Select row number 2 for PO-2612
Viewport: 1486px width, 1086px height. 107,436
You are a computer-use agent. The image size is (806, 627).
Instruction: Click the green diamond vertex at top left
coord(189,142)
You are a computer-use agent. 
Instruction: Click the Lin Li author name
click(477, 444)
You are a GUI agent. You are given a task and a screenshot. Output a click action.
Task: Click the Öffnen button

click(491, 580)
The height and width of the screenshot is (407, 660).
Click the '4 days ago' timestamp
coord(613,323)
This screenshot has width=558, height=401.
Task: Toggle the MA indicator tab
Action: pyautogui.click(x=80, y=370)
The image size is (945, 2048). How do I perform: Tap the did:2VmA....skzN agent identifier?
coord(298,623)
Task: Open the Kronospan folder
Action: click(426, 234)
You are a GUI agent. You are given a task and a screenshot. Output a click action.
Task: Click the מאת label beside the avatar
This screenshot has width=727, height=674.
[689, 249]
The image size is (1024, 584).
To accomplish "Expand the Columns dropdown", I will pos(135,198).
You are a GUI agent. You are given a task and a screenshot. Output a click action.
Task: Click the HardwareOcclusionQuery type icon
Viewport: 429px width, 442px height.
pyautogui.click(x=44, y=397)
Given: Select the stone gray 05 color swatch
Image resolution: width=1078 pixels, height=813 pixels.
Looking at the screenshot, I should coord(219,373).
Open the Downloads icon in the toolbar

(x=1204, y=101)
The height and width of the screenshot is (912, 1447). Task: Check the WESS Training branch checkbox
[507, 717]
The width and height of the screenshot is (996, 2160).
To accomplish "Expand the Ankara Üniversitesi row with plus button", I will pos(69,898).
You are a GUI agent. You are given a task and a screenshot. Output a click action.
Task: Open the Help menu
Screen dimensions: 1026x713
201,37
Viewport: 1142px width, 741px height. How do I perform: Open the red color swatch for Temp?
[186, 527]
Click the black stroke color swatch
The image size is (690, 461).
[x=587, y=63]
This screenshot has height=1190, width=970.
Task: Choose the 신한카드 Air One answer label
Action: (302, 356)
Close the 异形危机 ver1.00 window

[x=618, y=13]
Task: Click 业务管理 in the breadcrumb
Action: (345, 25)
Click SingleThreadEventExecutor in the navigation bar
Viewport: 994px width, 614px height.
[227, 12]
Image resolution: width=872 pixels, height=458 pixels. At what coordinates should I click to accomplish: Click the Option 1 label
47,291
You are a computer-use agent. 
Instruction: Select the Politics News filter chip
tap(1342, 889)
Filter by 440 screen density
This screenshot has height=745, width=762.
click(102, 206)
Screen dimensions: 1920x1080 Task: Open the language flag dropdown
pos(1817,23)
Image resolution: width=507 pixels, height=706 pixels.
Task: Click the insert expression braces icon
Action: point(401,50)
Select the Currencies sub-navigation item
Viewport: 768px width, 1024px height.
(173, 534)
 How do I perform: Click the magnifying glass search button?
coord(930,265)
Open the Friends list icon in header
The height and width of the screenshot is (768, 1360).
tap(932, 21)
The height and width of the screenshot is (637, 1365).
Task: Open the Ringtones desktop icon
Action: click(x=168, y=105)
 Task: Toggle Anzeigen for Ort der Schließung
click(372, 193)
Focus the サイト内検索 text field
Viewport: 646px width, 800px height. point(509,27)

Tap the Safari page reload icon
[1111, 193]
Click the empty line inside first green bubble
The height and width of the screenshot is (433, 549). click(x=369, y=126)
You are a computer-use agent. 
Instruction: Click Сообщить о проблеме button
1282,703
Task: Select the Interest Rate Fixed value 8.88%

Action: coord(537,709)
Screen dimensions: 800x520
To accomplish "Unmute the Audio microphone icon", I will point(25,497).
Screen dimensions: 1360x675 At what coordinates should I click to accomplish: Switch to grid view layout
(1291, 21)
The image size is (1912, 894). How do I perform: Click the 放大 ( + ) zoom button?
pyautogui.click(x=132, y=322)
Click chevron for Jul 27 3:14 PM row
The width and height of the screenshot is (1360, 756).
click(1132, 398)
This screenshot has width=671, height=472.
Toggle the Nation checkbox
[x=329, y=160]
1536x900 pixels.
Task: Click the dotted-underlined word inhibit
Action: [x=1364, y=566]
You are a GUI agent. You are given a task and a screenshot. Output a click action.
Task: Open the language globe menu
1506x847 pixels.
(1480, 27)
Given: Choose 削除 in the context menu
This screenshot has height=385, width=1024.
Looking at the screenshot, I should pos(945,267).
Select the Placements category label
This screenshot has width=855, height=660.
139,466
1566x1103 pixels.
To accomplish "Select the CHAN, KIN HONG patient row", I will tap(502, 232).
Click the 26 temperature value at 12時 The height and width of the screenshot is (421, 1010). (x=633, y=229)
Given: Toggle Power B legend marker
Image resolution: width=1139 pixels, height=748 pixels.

-- -- --

YOUR GOAL: Out of the data above, give again only the lines starting at the one holding "Task: Click the HardwareOcclusionQuery" and ending at the one holding "Task: Open the Help menu", unchanged.

THE ANSWER:
Task: Click the HardwareOcclusionQuery type icon
Viewport: 429px width, 442px height.
pyautogui.click(x=44, y=397)
Given: Select the stone gray 05 color swatch
Image resolution: width=1078 pixels, height=813 pixels.
Looking at the screenshot, I should coord(219,373).
Open the Downloads icon in the toolbar

(x=1204, y=101)
The height and width of the screenshot is (912, 1447). Task: Check the WESS Training branch checkbox
[507, 717]
The width and height of the screenshot is (996, 2160).
To accomplish "Expand the Ankara Üniversitesi row with plus button", I will pos(69,898).
You are a GUI agent. You are given a task and a screenshot. Output a click action.
Task: Open the Help menu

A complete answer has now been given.